DO THIS: Pick up the passage on alliances around the Korean peninsula and carry it forward from its last sentence.

==== DOCUMENT EXCERPT

These boundaries continue to represent global ideological and political divisions, as today’s regional alliances link up North Korea with its contemporary communist ally, China, and South Korea with the democratic, capitalist United States, outside the region, as well as Japan in East Asia.  Beginning in 2003, these players together with Russia convened the Six Party Talks to address concerns over the threat of North Korea’s nuclear program.  Although the talks led to little agreement, the Six Party format became the de facto forum for East Asian stability in 2010.  However, the six parties did not actually sit down to talk, instead they were making public statements and symbolic acts without actually sitting down together.  First, hostile rhetoric was exchanged between North and South and many feared that war was inevitable.  Then, in support of South Korea, a “tri-lateral” meeting in Washington was convened between the United States and South Korea, symbolizing their “mutual defense” alliance from the end of the Korean War, but also with Japan.  They also demonstrated the strength of the alliance as the US-South Korean “war games” and the US-Japanese military drills that were observed by South Korea.  On the side of North Korea, however, the strength of the alliance with China was not so clear.  Their support was gleaned more from what its diplomats chose not to say: the Chinese government preferred not to publicly denounce the shelling.  Some understood this as China effort to maintain the façade of support for its ally because of the strategic importance of North Korea as a buffer state protecting China from the democratic, American-leaning South.  Lately, however, Wikileak documents revealed that their alliance has been tested as China is unhappy with North Korea’s actions and has considered the possible reunification of the Koreas, which would likely manifest as a larger South Korea.

========
==== PROVIDED RECORDS

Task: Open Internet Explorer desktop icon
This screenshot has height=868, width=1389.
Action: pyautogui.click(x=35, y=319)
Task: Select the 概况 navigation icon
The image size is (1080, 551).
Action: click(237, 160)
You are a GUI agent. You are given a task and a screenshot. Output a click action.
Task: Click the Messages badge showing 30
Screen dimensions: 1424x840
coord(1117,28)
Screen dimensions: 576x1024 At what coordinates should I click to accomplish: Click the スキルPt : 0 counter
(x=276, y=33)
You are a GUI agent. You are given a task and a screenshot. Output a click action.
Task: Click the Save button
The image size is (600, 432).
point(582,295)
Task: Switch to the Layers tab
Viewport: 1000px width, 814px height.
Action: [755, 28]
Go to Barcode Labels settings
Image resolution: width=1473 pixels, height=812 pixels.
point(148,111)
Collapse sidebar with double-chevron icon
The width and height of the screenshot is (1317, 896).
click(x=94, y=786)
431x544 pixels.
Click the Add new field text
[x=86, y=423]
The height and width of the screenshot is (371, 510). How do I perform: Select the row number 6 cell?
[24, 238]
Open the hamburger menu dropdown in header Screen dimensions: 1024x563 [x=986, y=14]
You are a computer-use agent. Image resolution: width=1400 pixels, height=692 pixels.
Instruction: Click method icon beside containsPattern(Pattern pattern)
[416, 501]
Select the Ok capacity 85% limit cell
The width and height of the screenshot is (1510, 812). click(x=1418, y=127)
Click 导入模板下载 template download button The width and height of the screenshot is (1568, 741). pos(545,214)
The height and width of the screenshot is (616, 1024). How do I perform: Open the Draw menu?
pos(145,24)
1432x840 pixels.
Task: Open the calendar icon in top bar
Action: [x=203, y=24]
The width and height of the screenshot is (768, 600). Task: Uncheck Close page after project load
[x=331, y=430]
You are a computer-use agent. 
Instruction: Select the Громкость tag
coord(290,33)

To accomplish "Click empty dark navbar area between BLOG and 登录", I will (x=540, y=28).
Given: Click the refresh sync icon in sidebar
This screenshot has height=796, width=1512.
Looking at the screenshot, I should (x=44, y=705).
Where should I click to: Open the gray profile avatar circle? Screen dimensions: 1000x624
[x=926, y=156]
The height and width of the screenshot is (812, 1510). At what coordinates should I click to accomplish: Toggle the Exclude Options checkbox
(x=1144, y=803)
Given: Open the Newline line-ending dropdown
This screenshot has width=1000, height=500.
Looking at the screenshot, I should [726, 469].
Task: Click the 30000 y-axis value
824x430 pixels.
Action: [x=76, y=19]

========

RESPONSE TO THIS EXERCISE:
Regardless, much of the diplomatic international community, led by US influence in the United Nations, was unsatisfied with China’s lackluster response.  Many have called for the Chinese to act more like the rising regional and international power that it is.  In particular, this reflects the 21st century world system and the subtle tensions between two of its powers, United States and China.  China’s strongest symbolic statement following the shelling of Yeonpyeong was to caution the US against participating in the South Korean military drills.  From China’s perspective they clearly took place within its sovereignty sphere.  Regardless of the various boundaries of that sphere, being its territorial waters or the wider exclusive economic zone (EEZ).  Ultimately, beyond the rising tensions between the Koreas, the recent diplomatic events reveal a possible degradation of US-Chinese relations.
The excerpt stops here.